7. Sharpen the Saw - Principles of Balanced Self-Renewal:
The author starts the chapter with a story about a man who is cutting a tree in the woods since a couple of hours. When advised to rest for sometime, sharpen his saw and then alone get back to work, he replies that he doesn't have time to sharpen his saw, because he's too busy sawing.
How many of us, when burdened with work, resist taking a break, thinking that spending even a minute to rejuvenate will be a waste of time? I sure have! However, this kind of behavior not only slows down our work, but it also makes us too overwhelmed to work for long. If we do not ensure that we take care of our physical and mental health on a daily basis, the stress will manifest into diseases which are far too difficult to control.
Four Dimensions of Renewal:
Physical: Exercise, Nutrition, Stress Management
Social/Emotional: Service, Empathy, Synergy, Intrinsic Security
Spiritual: Value Clarification & Commitment, Study & Meditation
Mental: Reading, Visualizing, Planning, Writing
"'Sharpen the Saw' basically means expressing all four motivations. It means exercising all four dimensions of our nature, regularly and consistently, in wise and balanced ways. To do this, we must be proactive. Personal P/C must be pressed upon until it becomes second nature, until it becomes a kind of healthy addiction. Because it's at the center of our Circle of Influence, no one else can do it for us. We must do it for ourselves."
The author explains that the self-renewal process should include a balanced renewal in all four dimensions. He goes on to explain how each of the dimensions are interrelated -- the things you do to sharpen the saw in any one dimension, has an impact on the other dimensions. Similarly, if you neglect any one dimension, it will negatively impact the others.

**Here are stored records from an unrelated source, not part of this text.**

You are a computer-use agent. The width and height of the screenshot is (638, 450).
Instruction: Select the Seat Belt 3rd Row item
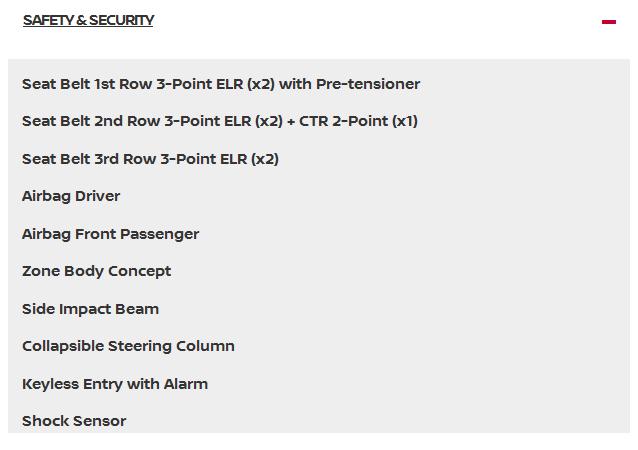pos(150,159)
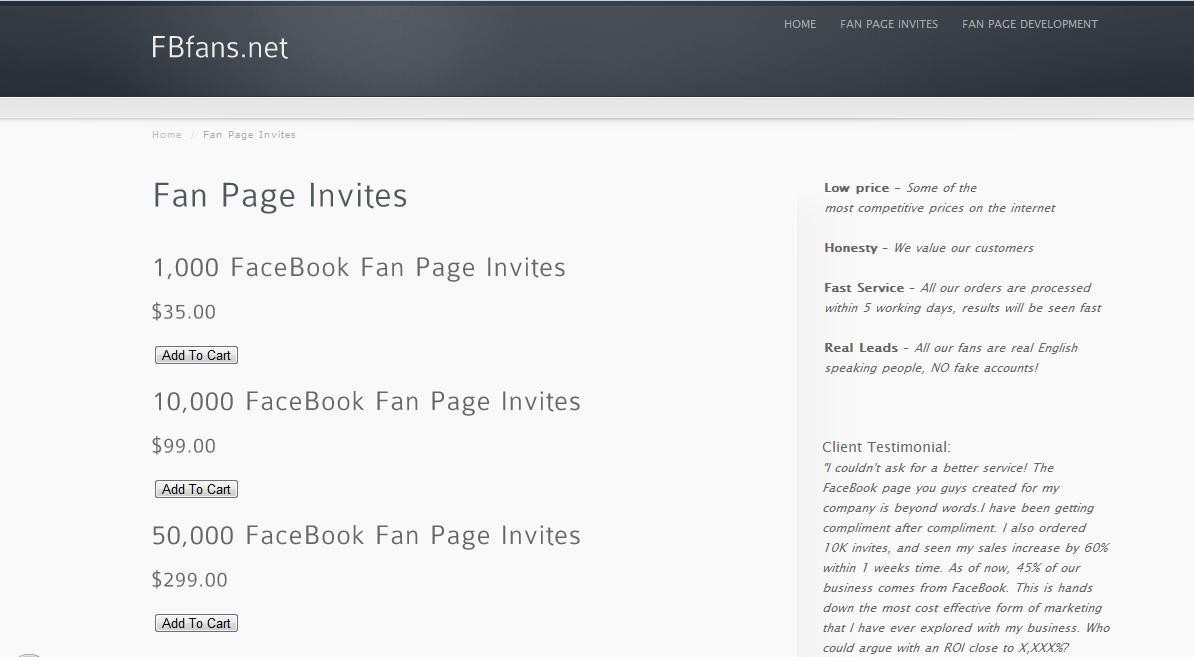Viewport: 1194px width, 661px height.
Task: Click the main Fan Page Invites heading
Action: (280, 195)
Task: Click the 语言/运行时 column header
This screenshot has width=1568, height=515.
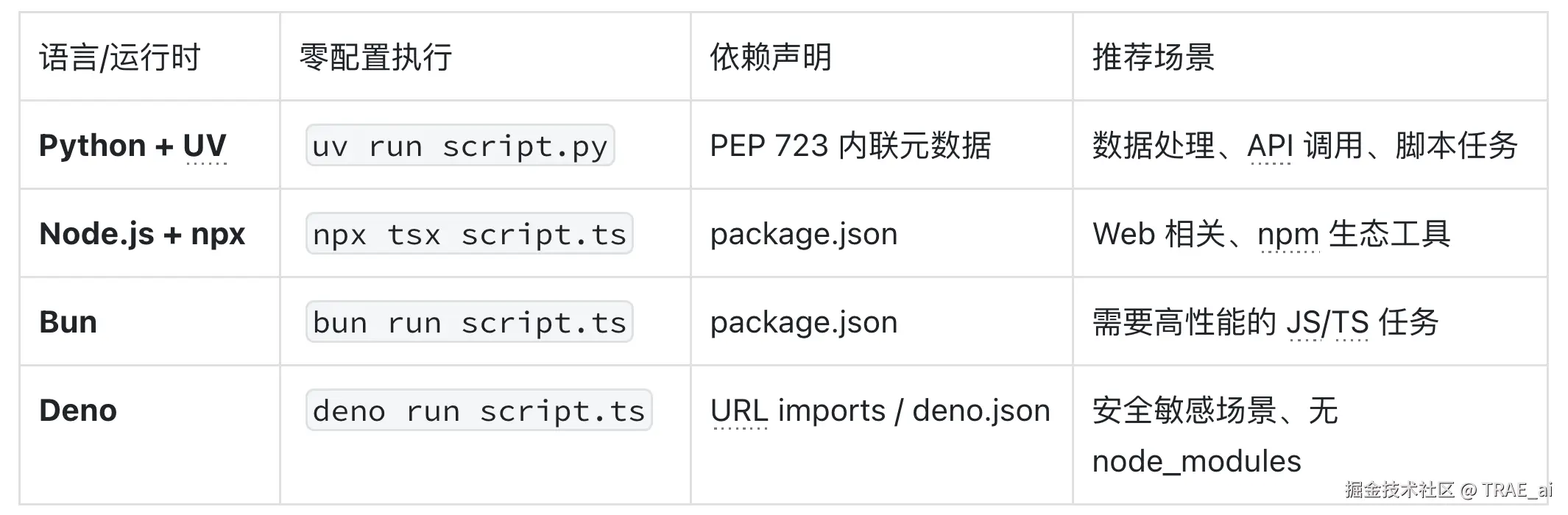Action: [x=119, y=57]
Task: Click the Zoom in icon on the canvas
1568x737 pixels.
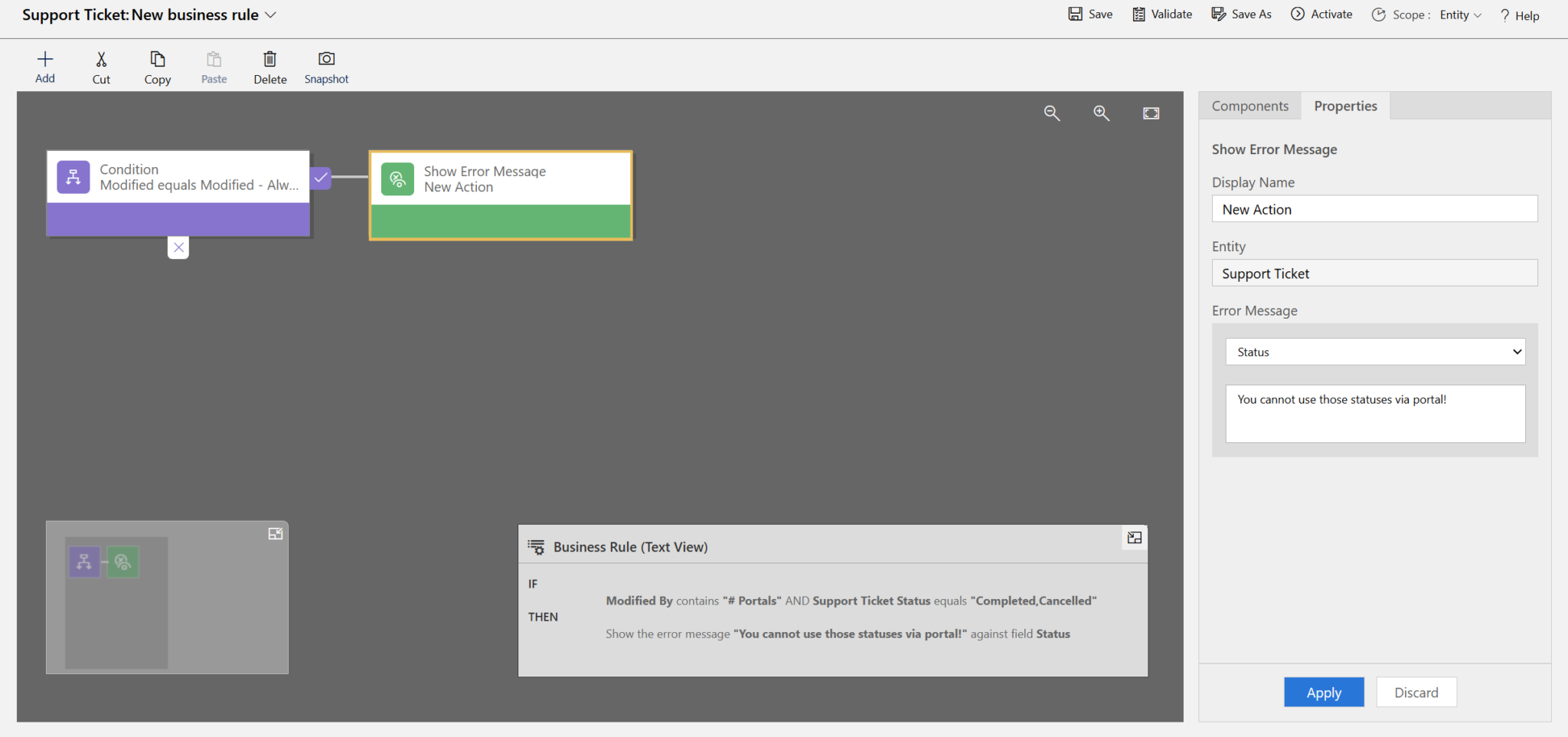Action: (x=1102, y=113)
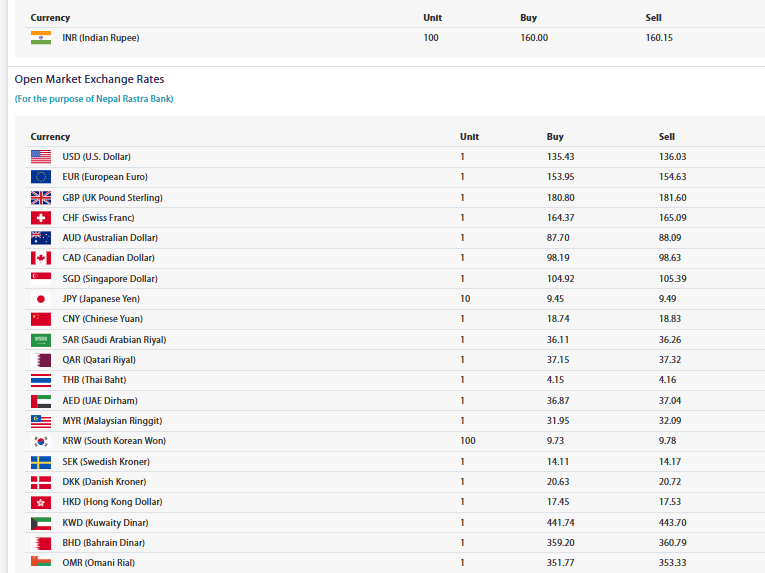Image resolution: width=765 pixels, height=573 pixels.
Task: Select the Hong Kong Dollar flag
Action: click(41, 502)
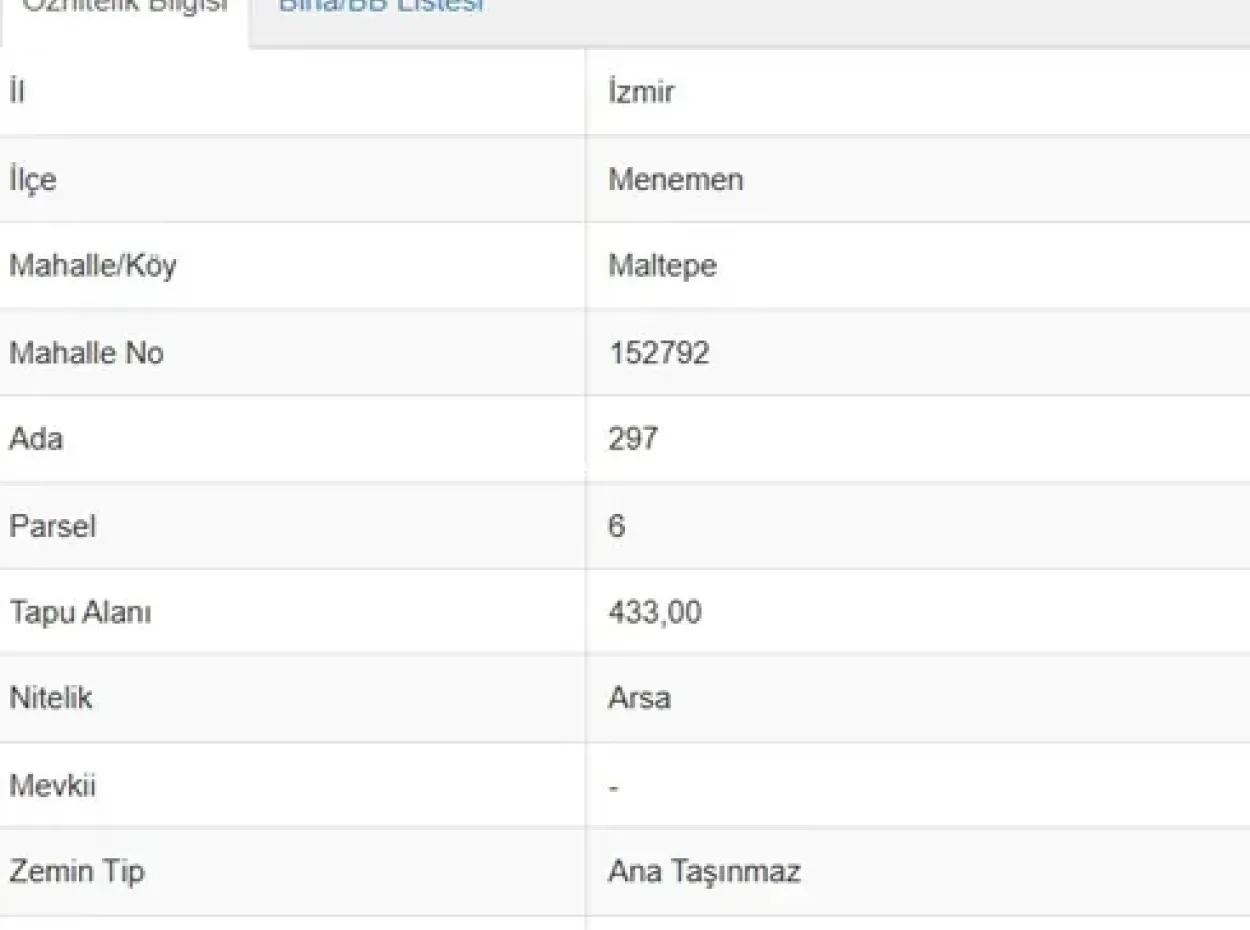The image size is (1250, 930).
Task: Select the Öznitelik Bilgisi tab
Action: point(125,8)
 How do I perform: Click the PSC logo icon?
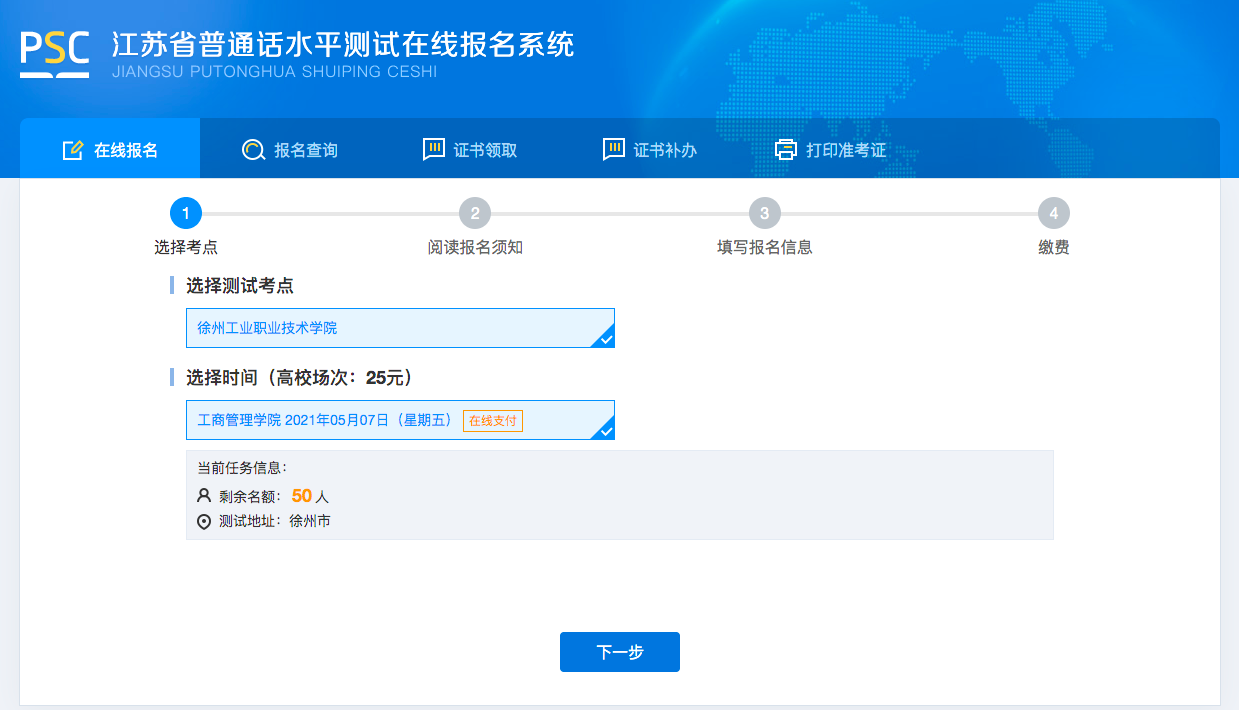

"The Daily Private Victory -- a minimum of one hour a day in renewal of the physical, spiritual and mental dimensions -- is the key to the development of the Seven Habits and it's completely within your Circle of Influence. It is the Quadrant II focus time necessary to integrate these habits into your life, to become principle-centered. It is also the foundation of The Daily Public Victory."
The author ends the chapter with the concept of the upward spiral -- he writes that renewal is the principle and the process that empowers us to move on an upward spiral of growth and change, of continuous improvement. To keep progressing, we must learn, commit, and do -- learn, commit, and do -- and learn, commit, and do again.
My final thoughts on the book:
As I mentioned in my first summary of this book, while reading the book, I found it to be a very theoretical read, and quite frankly, very boring. But now, as I write the last summary, I can say with full certainty that my views have completely changed! This book is a complete masterpiece, and it's concepts are present in almost all the self-help books I have read till date.
I have mentioned this before, that self-help books aren't really helpful unless you break down the concepts and put them into practice. And this will happen only if you read the book more than once. Summarizing this book has helped me break down each of the habits, and has helped me find ways in which I can utilize them in my daily life.
It is an incredible read, and I would suggest that you read each chapter of the book, and then read my summaries -- this will help you to renew the concepts in your mind.
Note : I have only summarized and mentioned those excerpts which I found enlightening. Do read the book to learn about the concepts in greater detail.
Thank you for reading! Stay blessed!